▼

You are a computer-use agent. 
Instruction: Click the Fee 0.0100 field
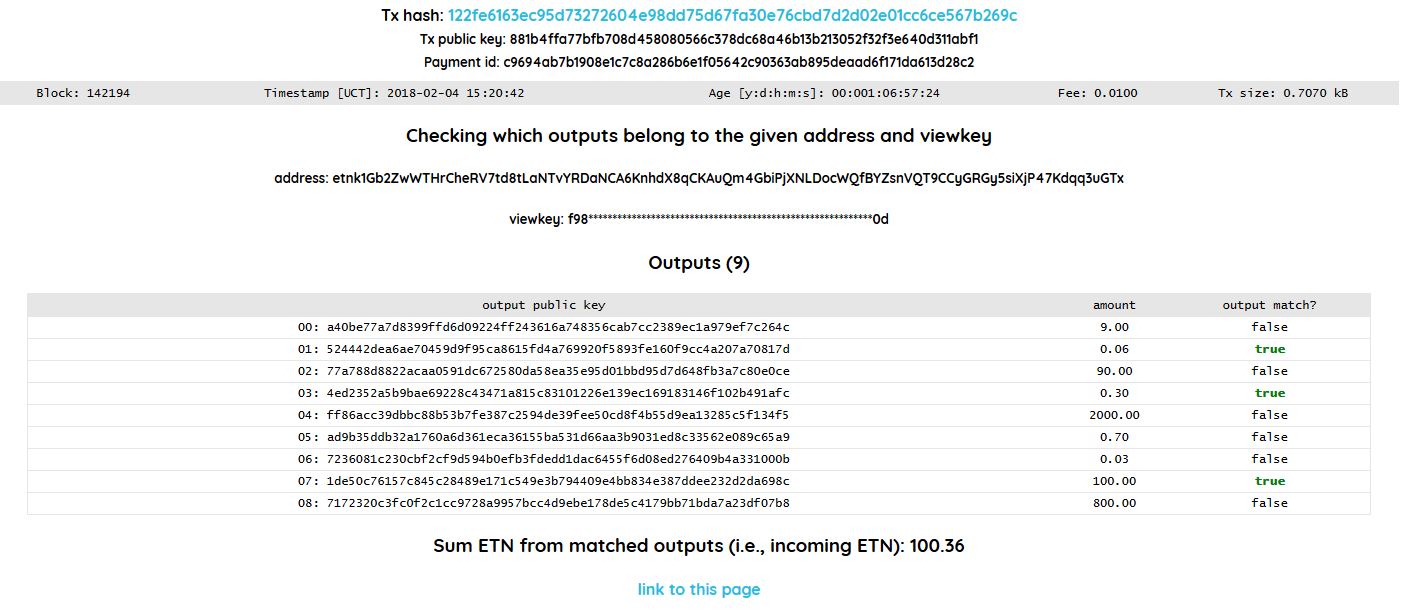(1097, 93)
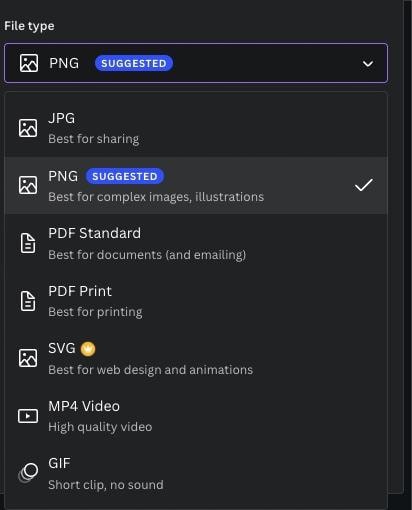412x510 pixels.
Task: Click the video play icon beside MP4 Video
Action: coord(28,416)
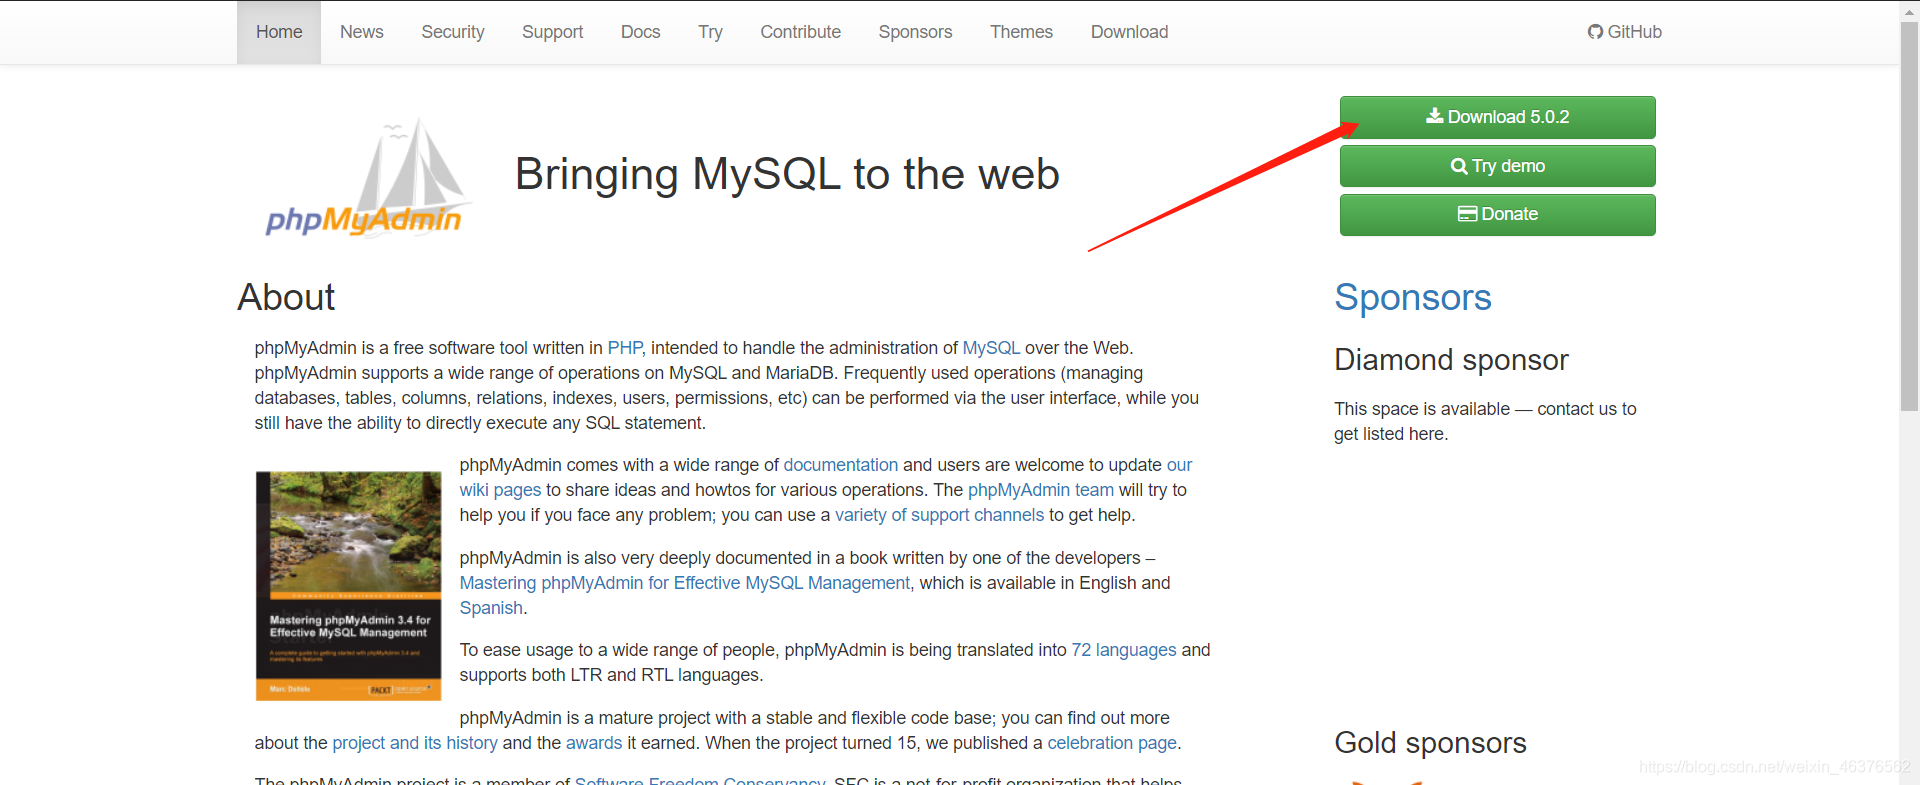Viewport: 1920px width, 785px height.
Task: Click the 72 languages link
Action: tap(1123, 650)
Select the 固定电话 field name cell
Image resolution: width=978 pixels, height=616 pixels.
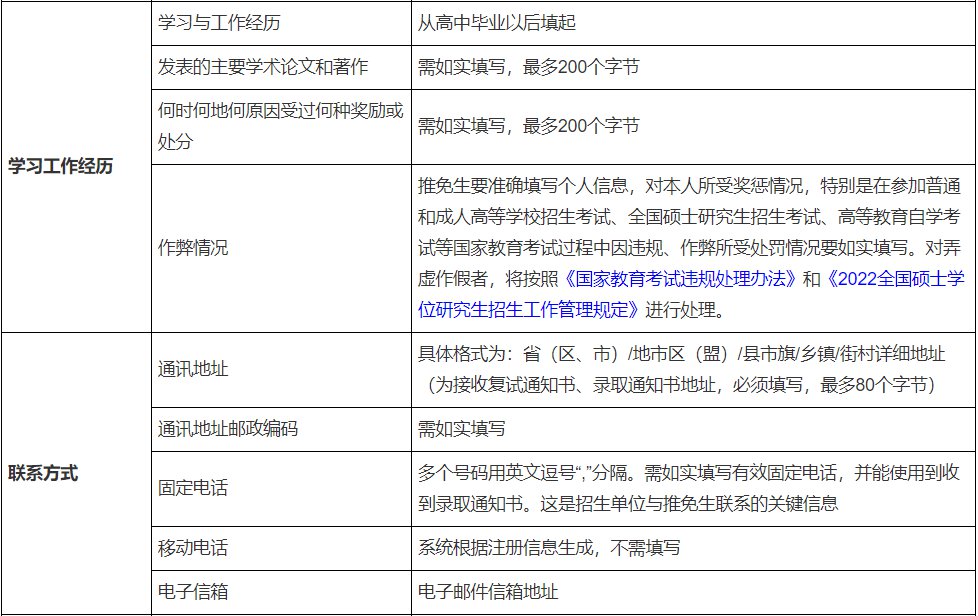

▲

## The problem:
When you write out the material, keep every line exact and leave out each picture.

## Written answer:
You are a computer-use agent. 
Instruction: Click the Fee 0.0100 field
(1097, 93)
412x510 pixels.
Task: Click the video play icon beside MP4 Video
Action: coord(28,416)
Viewport: 1920px width, 785px height.
Task: Click the 72 languages link
Action: tap(1123, 650)
Select the 固定电话 field name cell
Image resolution: width=978 pixels, height=616 pixels.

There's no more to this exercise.